Working on a mini data extraction program, suck with regex, hoping the community could help

Hey guys, I’ve recently found myself working in an office doing data entry. Essentially I’ve automated a good deal of my workflow, but there is a specific problem I’d like to solve, I need to make a little program, and I need the community’s help.

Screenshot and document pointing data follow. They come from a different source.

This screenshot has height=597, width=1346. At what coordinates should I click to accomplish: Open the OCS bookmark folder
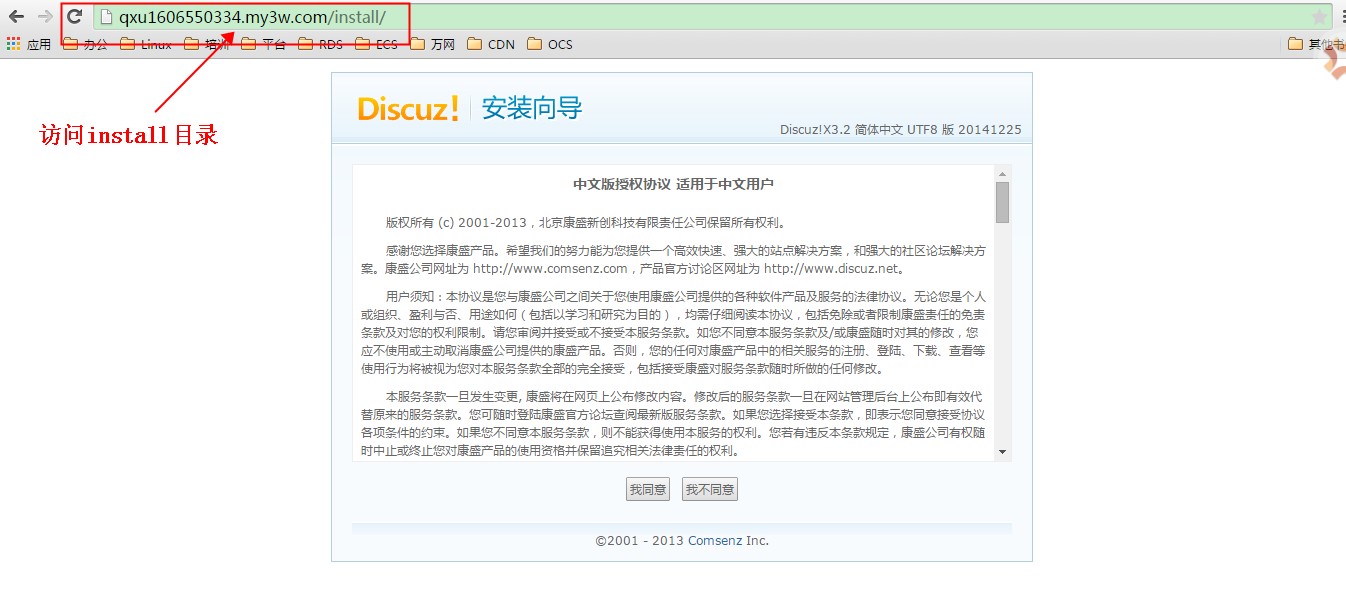pyautogui.click(x=549, y=44)
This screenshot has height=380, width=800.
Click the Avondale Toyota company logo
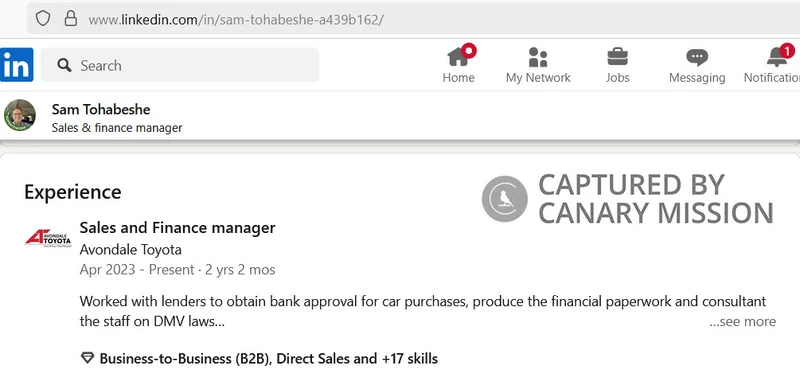(48, 238)
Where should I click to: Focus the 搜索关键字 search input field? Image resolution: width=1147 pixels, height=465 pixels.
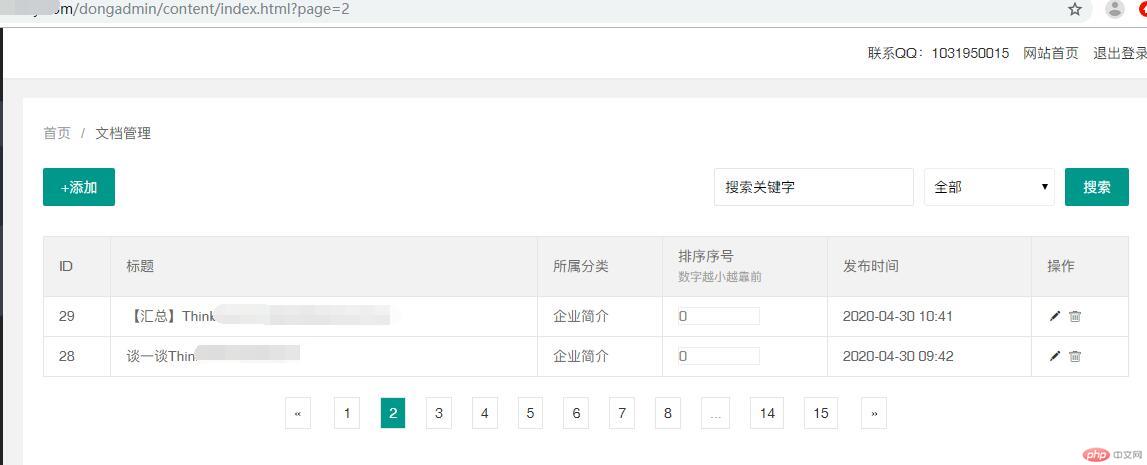click(x=813, y=187)
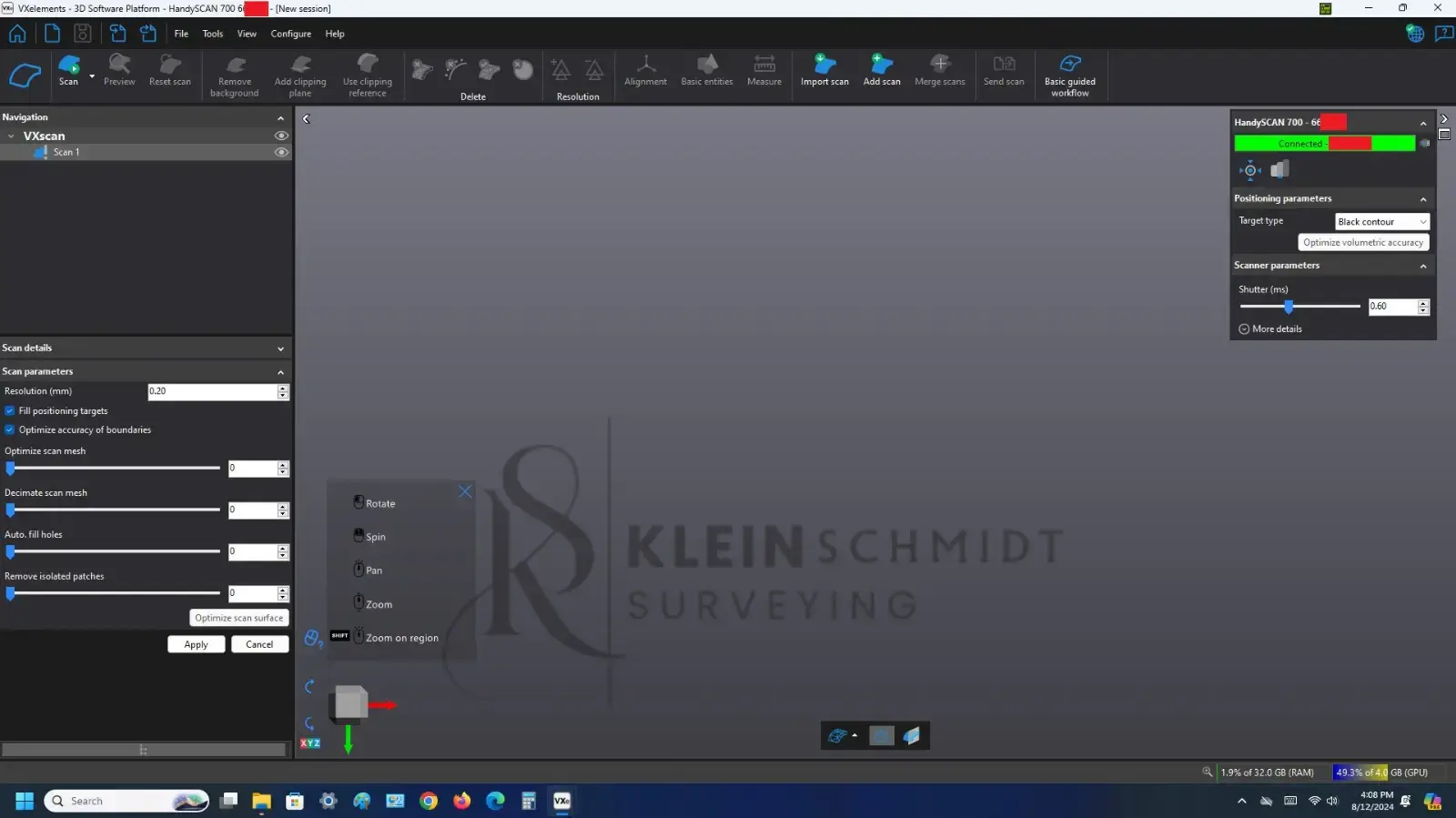Open the Configure menu
The height and width of the screenshot is (818, 1456).
click(x=290, y=34)
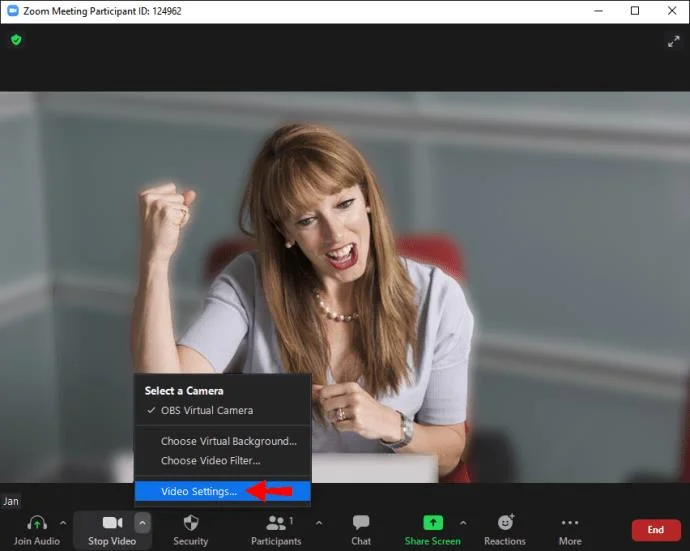Expand the audio options chevron
Image resolution: width=690 pixels, height=551 pixels.
[x=63, y=523]
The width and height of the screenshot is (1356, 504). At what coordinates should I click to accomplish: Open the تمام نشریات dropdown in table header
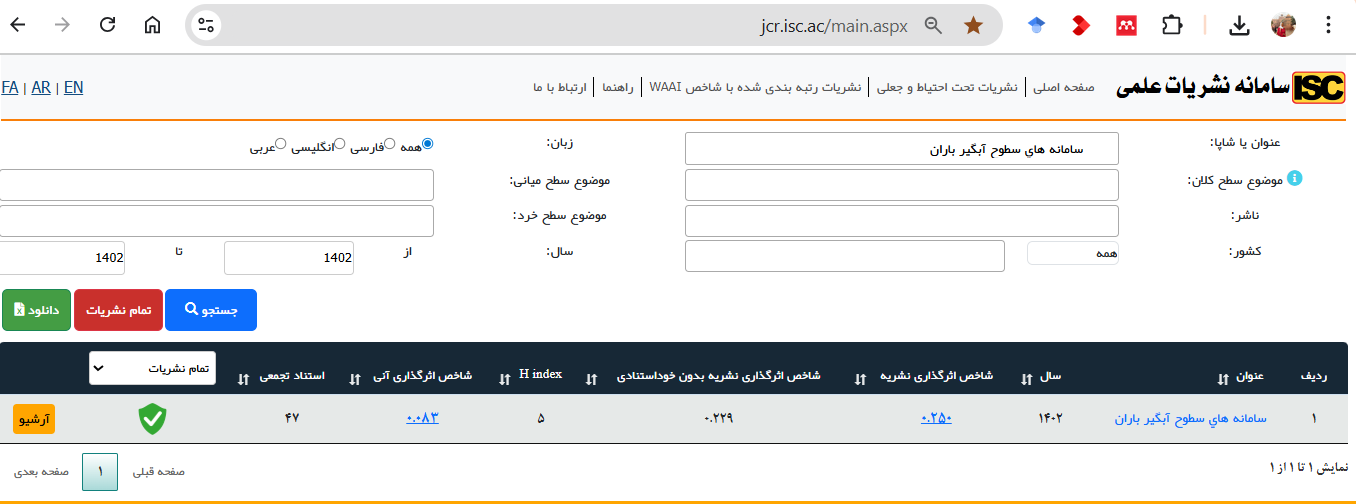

I’ve got text that I’ve extracted from pdf. Mixed in with a bunch of irrelevant things, I’ll get some data with this exact format-

Dom Anzalone (212) 915-6316 VP, Regional Branch Manager

Peter Workman (212) 254-5900 President

I want to extract that data for the entire document. I COULD potentially use the fact that all of this information is preceded by ____ and followed by either another ____ or a line break, example

____ Neal Shapiro Chief Executive Officer and President Shapppynam(at)pajamas(dot)org ____

But even then I’m not exactly sure how I would crawl for such information, and there are a couple of secondary things I’d like to do automatically as well.

The final product should be csv file, or an excel spreadsheet, such that each TYPE of information ends up in it’s own column within it’s respective contact row. Example

First Name, Last name, Title, Phone, Email
Neal, Shapiro, Chief Executive Officer and President, , Shapppynam(at)pajamas(dot)org

So you see there are a couple of hurdles, like what does the program do when it doesn’t find a phone number or an email address, ideally, leave that piece blank right? Lots of moving parts and I was just hoping to be pointed in the right direction. I think if I can successfully finish this I might finally understand regex! (this is a dream of mine)

Finally, because it’s now considering me a new user, because I haven’t been on in a couple of months and my account got scrubbed, I can only post two “links” so those imagine my (at)s and (dot)s are actualy @ and . :stuck_out_tongue:
Thanks for any help!


I love regex, but as they say, “when you try to solve your problem with regex, you now have 2 problems”. :stuck_out_tongue:

If (and that’s a really big if) you’re input is the same as you state:

Dom Anzalone (212) 915-6316 VP, Regional Branch Manager

Here’s one way to do it:

var contactInfo = 'Dom Anzalone (212) 915-6316 VP, Regional Branch Manager'
  .replace(/ \(/, '::(')
  .replace(/(\d) (\w)/, '$1::$2')
  .replace(/ ([^@ ]+@)/, '::$1');

var contactArr = contactInfo.split('::')

  name: contactArr[0],
  phone: contactArr[1],
  title: contactArr[2],
  email: contactArr[3],

This isn’t the only way.

If you can control the input, you should add a delimiter (in my case, ::) before processing. Then, you only need to do a split and don’t need any regex.

This looks extremely helpful, way easier than what I was thinking but there are a couple of snags I have to work around. For instance, while I’m splitting the string, is there a way to “if” in there that if one of these values isn’t found that it’s just indexed as a blank member of the array, instead of what I assume will be attempting to assign the next piece of the string to the wrong index? It looks like using this system I can probably make a function to make a grid in which every 4 indexes are a row, I was imagining 4 different arrays, Name, Phone, Title, Email, which I looped through the each contact chunk, split it into it’s parts, and assigned each bit to it’s respective array. Alright, this should get me moving, thanks. Any further help would be amazing.

That’s the real trick. The more structured your input is, the easier it will be. Otherwise, you’re back to a series of regex .match statements.

Which leads to the unfortunate “what happens if it’s just a name?” :frowning:

But, if you have code or a program that pulls just those pieces of data out of your source file, you should be able to either add a delimiter before processing or, as you suggested, just plug the data into the right object key and skip all the above code…

Good luck.